Welcome to the Cassandra Society

04/22/2018

by John Thompson

Hello friends, and welcome to the Cassandra Society. Believe it or not, many of you are already members, but we don't have dues, a membership roll, or even funny robes and a semi-secret handshake.

What we do have is the same curse bestowed upon Cassandra, a princess and priestess of Troy. She was given the ability to accurately see the future and cursed because nobody would ever believe her. This is what we share, particularly with some of the issues that concern us.

In Homer's Iliad, we see poor Cassandra imploring her fellow Trojans: "No, please don't take that gigantic wooden horse inside our walls, it's full of Greeks!"

The response, inevitably, was "Oh Cassandra, you say the funniest things!". We all know what happened next.

Later, King Agamemnon brought his latest slave girl home with him. "Gosh, it's been ten long years since my wife Clytaemnestra has seen me, but she's going to love my favorite souvenir of Troy!" Cassandra knew what was coming and tried to warn the Greek king that his wife wasn't going to miss either of them, not with her axe. Maybe after weeks of being Agamemnon's new sex-toy, she didn't care enough anymore to make too much of a fuss.

The rest of the tale narrated by the Athenian playwright Aeschylus in his trilogy The Choephoroe, has lots more blood, vengeance, et cetera. In the end the Furies are unleashed and all the pain, misery, and suffering that Cassandra foresaw comes to pass.

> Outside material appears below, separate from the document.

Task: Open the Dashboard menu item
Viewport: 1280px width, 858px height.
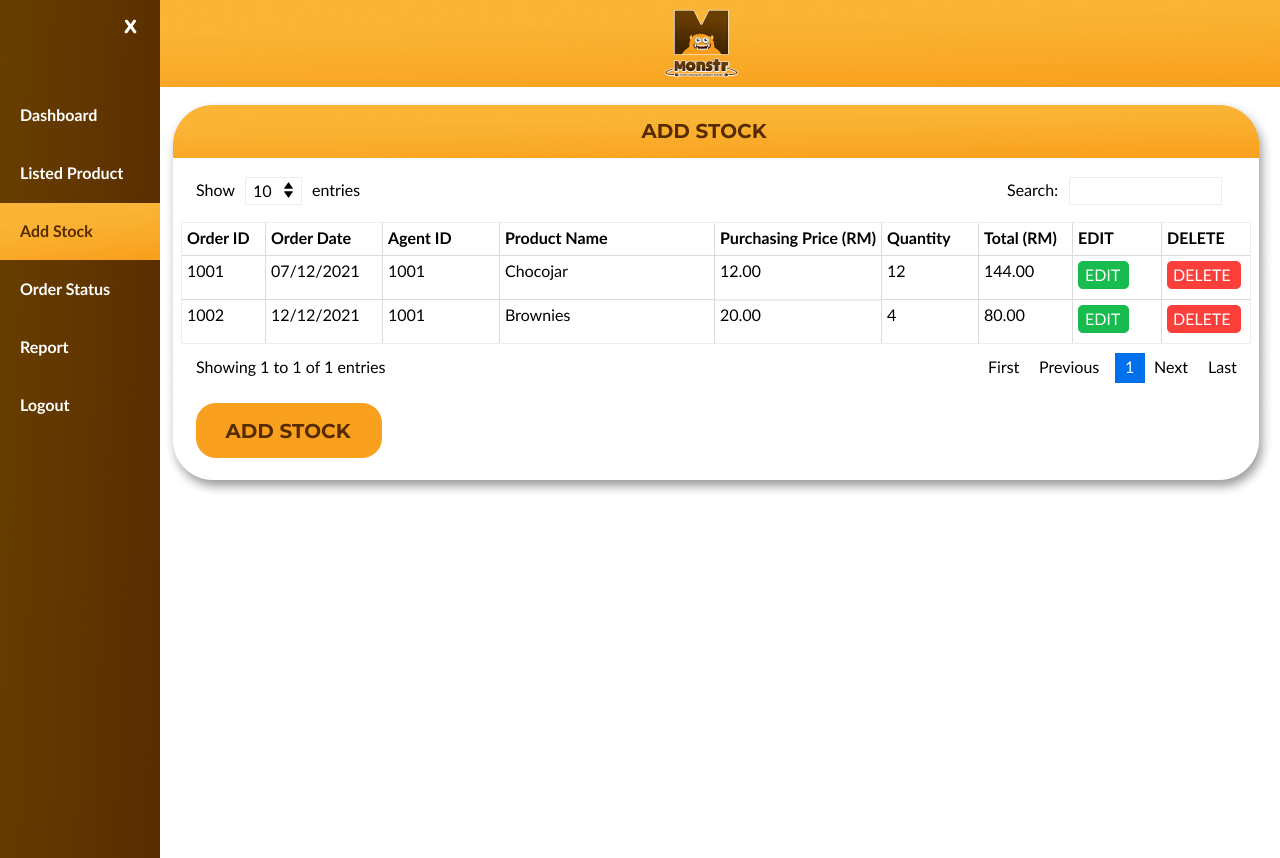Action: tap(59, 115)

In Homer's Iliad, we see poor Cassandra imploring her fellow Trojans: "No, please don't take that gigantic wooden horse inside our walls, it's full of Greeks!"

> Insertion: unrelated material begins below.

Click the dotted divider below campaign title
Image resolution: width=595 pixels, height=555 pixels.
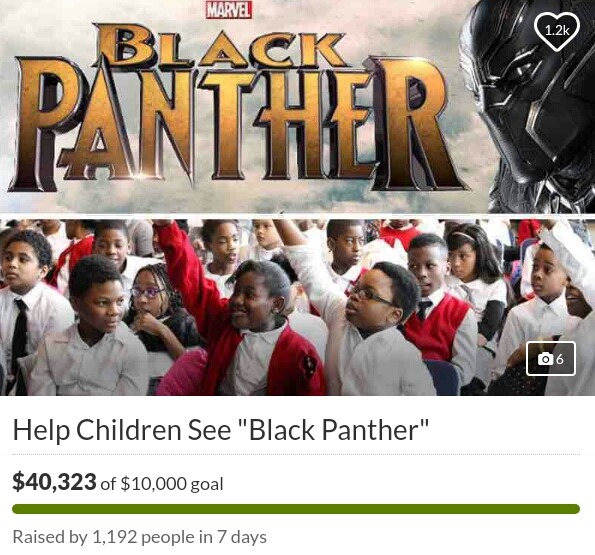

Our Grandparents were told these tales from the very foundations of literature and drama. The emerging generation seems to have skipped these classics. After all, they have to be sheltered from old 'European Patriarchs' like Homer, Aeschylus, Shakespeare, Kipling, etcetera; usually on the grounds that they are now deemed irrelevant.

One wonders what is relevant to a generation that self-confidently posts YouTube offerings of themselves eating Tide-pods? However, the mysteries of Post-Modernist educational theory are deemed too important for the likes of non-professionals. Timeless truths about the human condition interfere with new truths such as that it is fine to hug a viper to one's heart in the name of diversity and tolerance, and that folly is somehow a form of moral superiority.

It is for us to break the curse of Cassandra. We know that leopard does not change its spots, and an Egyptian Asp is far too dangerous to hug to one's breast. We also know that a Salafist Muslim Brotherhood member is not a proponent of freedom of speech, no matter how neatly dressed he (or she) may be.

Members of the Cassandra Society know there is indeed no such thing as a free lunch; that one must not buy a pig in a poke; and that self-destructive folly is only too real. The problem for us is that how do we teach these things to others?

Sun Tzu reminds us: "Know your enemy and know yourself, and you can fight a hundred battles without disaster." We have many issues to battle and cannot afford many mistakes anymore.

Welcome, friends and colleagues; we have much work to do together.